A panel at the Future TV conference in New York discussed what TV advertising will look like in the future and it sounds strangely familiar to the world of internet display advertising today. As technology evolves to allow targeting down to the household level.
By aggregating the disparate local cable advertising in ways that
deliver meaningful sub-segments of viewers, Steib [Mike Steib, director of Google TV Ads] said Google TV ads
program is able to create audience mixes that likely would have higher
advertising value than their remnant avails currently have on their
own, and which theoretically could compete in value with some of the TV
industry's most premium network TV inventory.
"There's all these opportunities to drive sell out," he said, "much,
much closer to 100% and to take the CPMs up significantly when you
start matching the right advertising with the right audiences."
Joan Gillman, president-media sales at Time Warner Cable, and Barry
Frey, senior vice president-advanced platform sales at Cablevision,
concurred with Steib's vision, though they didn't necessarily think it
would be the exclusive province of Google.

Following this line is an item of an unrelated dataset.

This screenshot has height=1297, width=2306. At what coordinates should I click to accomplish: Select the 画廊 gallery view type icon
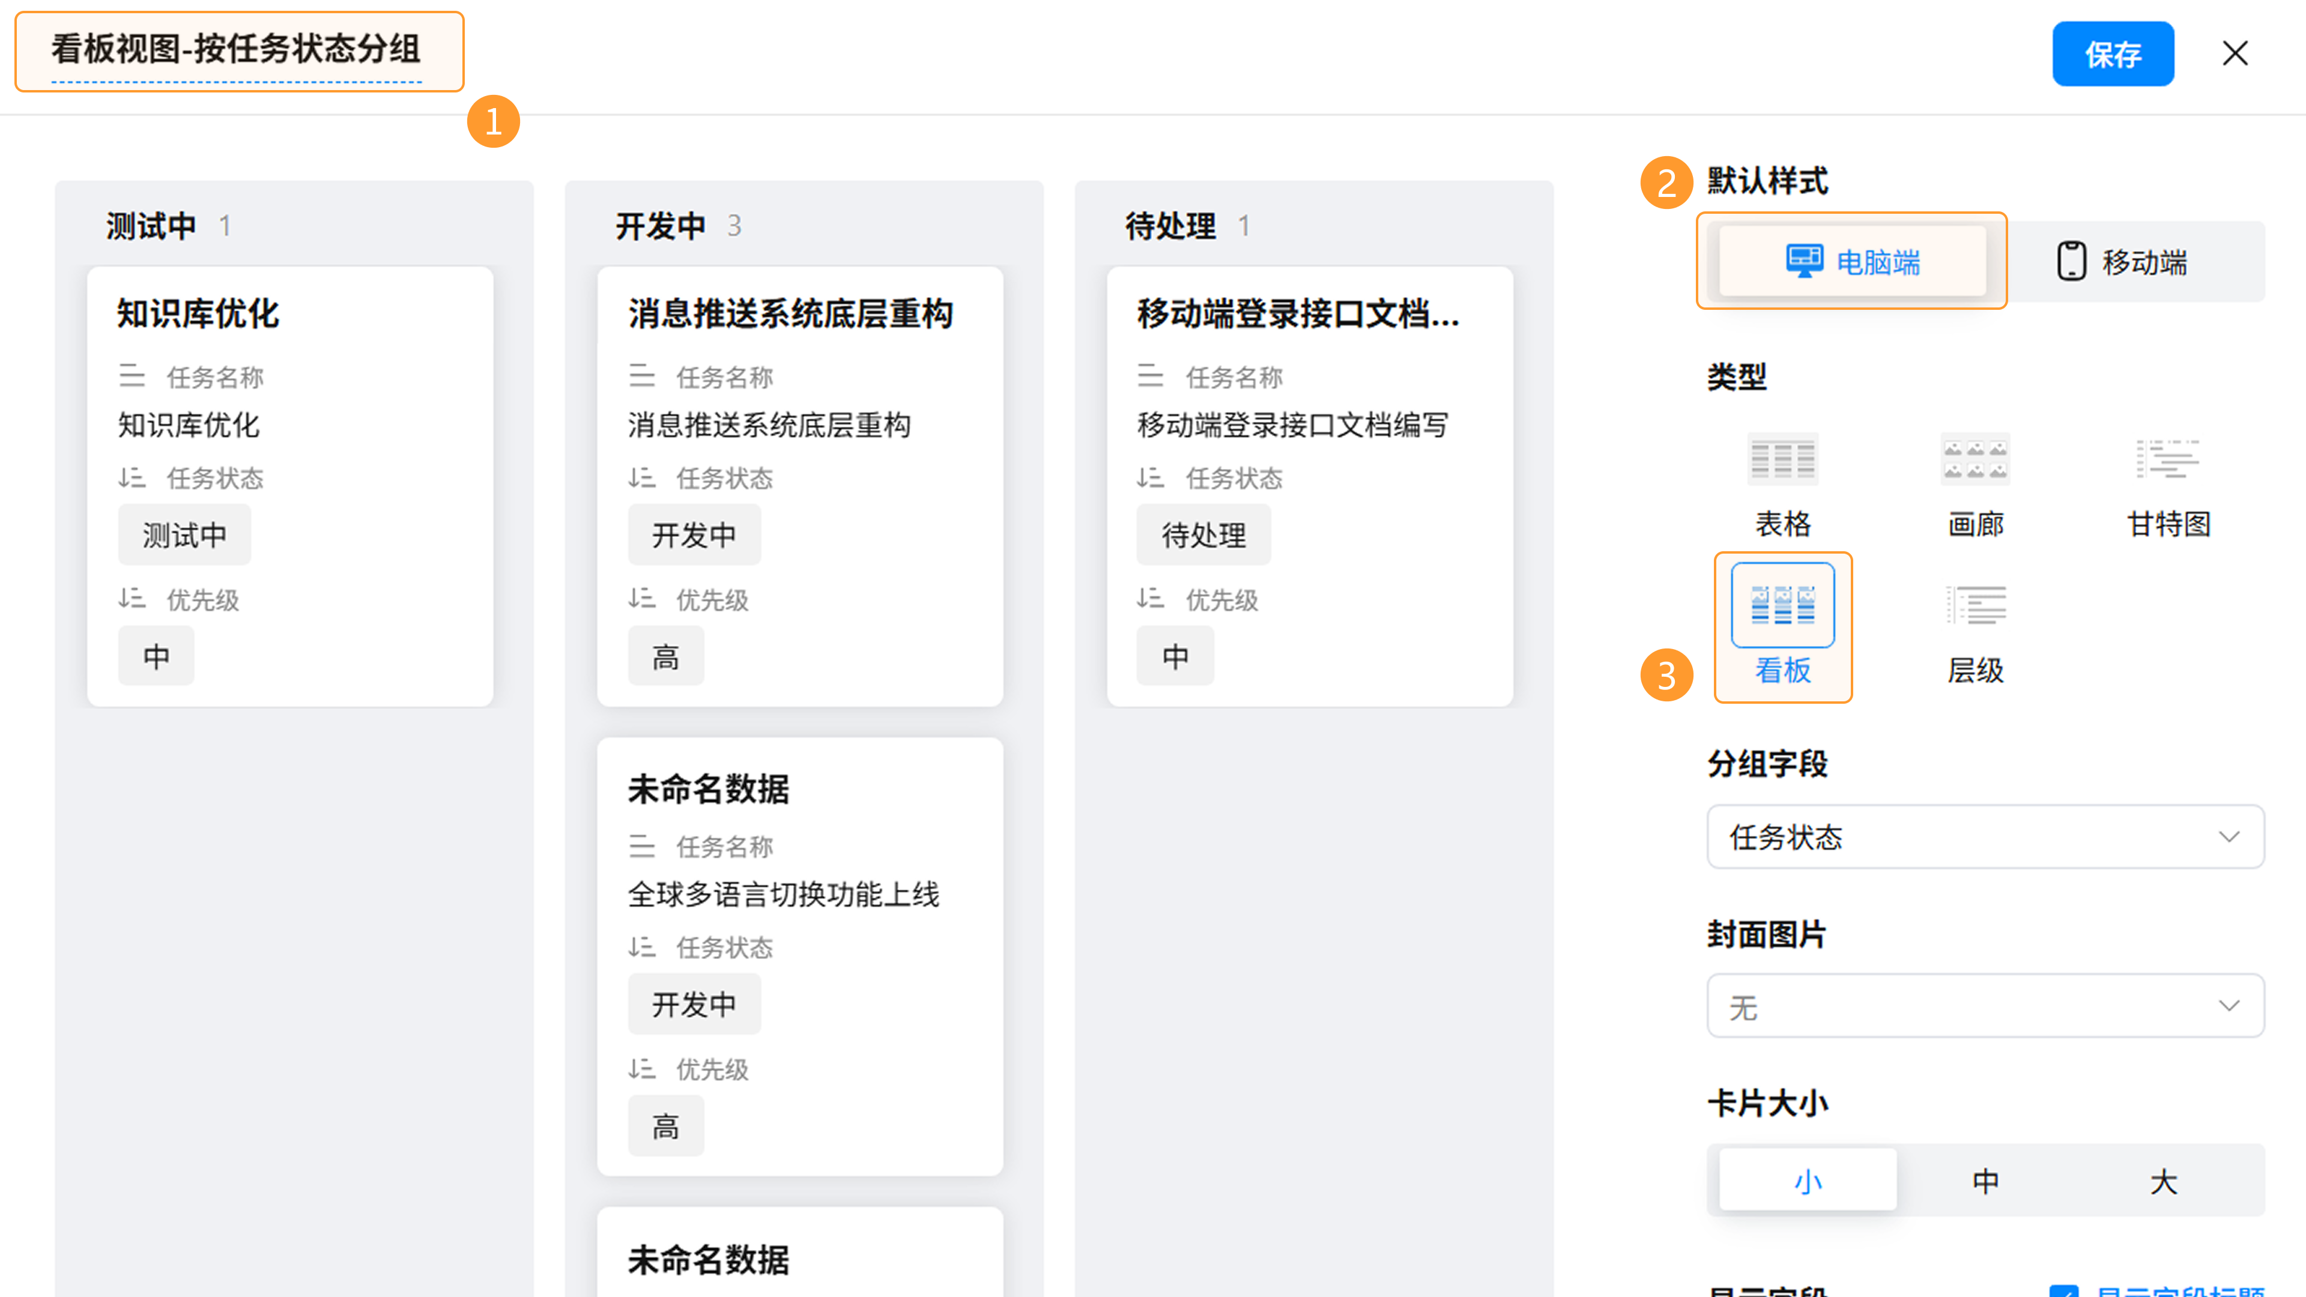(x=1975, y=459)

"We can give the data, that measurement is there, but the actual
customer data is at the operator level," Gillman said, portraying a
vision for aggregated TV advertising networks that are not unlike the
kind that are becoming increasingly popular in the online world, which
are based more on the behavioral targeting of consumers than
traditional demographic targets.
The initial vision for this is aggregation of "long tail" content across multiple channels and selling them static as one package, which is nothing like dynamic behavioral targeting at all. Its a start but is still very far away.
Real TV behavioral targeting would be serving ads to viewers based on what they have watched in the past...not the content they are watching now. The cable-box would need to have a memory and be able to transmit viewing data back to the ad providers, who then send an ad customized to the viewership of that TV.
The MediaPost article about this panel, Future Of TV Ad Market: A Lot Like Online's -- Ad Networks, Behavioral Targeting, Etc. is interesting but left me wanting more. TV still has a long way to go to catch up to the efficiency of online advertising.